State of the art is obviously a deep neural network trained for image generation/inpainting. Their inpainting mostly looks like a gradient smeared over the image. Current models can even create fine details and their problem, if anything, is being too detailed.
Yeah their approach of using two different models to detect and then inpaint is very subliminal given that many watermarks are semi-transparent. They could have just trained a UNet with adversarial loss + LPIPS to do all the work and it would have worked much better already.

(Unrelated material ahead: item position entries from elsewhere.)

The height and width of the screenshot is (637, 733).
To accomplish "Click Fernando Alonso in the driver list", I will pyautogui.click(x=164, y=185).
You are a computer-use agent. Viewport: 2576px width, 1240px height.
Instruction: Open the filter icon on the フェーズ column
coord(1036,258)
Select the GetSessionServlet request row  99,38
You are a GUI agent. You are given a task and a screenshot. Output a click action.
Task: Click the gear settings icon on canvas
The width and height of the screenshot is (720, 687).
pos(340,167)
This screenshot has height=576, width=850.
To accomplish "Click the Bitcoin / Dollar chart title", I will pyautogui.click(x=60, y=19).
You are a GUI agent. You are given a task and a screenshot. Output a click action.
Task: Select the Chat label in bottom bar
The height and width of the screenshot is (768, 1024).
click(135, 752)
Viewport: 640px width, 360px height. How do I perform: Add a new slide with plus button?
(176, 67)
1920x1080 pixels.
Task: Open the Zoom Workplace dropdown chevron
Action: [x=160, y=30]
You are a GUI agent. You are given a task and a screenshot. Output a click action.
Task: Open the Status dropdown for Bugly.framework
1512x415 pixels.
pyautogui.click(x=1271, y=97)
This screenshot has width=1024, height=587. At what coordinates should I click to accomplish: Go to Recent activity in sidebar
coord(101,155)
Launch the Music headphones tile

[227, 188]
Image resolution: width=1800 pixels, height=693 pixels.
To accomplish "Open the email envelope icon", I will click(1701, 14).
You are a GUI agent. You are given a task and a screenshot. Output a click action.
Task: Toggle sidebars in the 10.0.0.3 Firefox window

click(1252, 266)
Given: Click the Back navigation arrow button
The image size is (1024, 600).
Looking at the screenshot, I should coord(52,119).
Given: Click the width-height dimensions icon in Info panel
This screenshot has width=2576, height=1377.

And some people call generative AI nothing but a copyright laundry…
This is technicaly impressive, but I wonder if this could be put to a use which is generally more constructive. Like maybe removing stains from scans or red eye from pictures.
Look at their first example on: https://www.clear.photo/en
How is this technical impressive? It fails at segmentation and it fails at inpainting.
I presume for a commercial product you would but a successful result front and center.
LOL. They switched out the image on their page. FYI before there was an image of a miniature Baker figurine with chocolate poured down, the Baker figure was totally mangled by the removal process.
Now they replaced it with an image where the inpainting just needs to fill in a gradient. Which is of course trivial.
Why do you not make your product better instead? Obviously the first one was what the customer should expect from your product. Also look at the top left tree! The segmentation still fails to correctly identify the watermark.
I'm surprised there isn't a readily available water-mark remover at this point. A synthetic training set for such a model could be created trivially.